(Beginning of Data to examine)

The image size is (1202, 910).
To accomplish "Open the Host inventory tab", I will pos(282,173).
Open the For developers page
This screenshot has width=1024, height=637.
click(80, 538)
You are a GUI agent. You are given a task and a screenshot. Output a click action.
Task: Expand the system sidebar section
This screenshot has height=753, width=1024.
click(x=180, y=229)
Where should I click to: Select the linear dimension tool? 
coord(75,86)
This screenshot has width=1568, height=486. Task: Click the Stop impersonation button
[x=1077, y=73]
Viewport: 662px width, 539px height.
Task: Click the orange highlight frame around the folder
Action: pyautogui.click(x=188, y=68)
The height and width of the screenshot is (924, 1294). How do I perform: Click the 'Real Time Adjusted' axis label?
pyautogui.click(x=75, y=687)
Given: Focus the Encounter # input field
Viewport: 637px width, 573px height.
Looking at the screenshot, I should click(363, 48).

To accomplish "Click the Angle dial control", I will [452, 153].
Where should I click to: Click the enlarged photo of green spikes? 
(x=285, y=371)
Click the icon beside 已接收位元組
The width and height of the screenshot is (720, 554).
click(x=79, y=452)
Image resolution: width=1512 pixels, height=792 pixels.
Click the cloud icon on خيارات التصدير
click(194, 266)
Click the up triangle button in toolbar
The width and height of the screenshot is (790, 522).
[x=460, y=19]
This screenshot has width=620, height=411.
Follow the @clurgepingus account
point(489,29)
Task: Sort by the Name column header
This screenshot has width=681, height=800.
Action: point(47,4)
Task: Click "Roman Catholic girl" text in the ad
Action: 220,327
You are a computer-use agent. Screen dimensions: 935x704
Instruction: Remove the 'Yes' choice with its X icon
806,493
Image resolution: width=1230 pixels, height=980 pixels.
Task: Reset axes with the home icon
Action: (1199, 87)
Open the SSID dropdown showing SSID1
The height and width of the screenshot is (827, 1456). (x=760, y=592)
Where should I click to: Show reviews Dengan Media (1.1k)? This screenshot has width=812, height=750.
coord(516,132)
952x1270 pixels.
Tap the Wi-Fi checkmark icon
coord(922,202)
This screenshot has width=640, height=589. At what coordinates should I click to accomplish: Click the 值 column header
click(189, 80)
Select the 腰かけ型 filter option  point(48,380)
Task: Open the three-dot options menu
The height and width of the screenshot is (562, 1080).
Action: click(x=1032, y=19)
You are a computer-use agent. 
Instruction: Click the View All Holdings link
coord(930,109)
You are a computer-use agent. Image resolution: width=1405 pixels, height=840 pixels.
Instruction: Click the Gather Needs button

(End of Data to examine)

> _Problem statement_: Every line above that holds the string "computer" should be copied into the answer.

> _Answer to this problem_:
You are a computer-use agent. Screen dimensions: 935x704
You are a computer-use agent. 
You are a computer-use agent. Image resolution: width=1405 pixels, height=840 pixels.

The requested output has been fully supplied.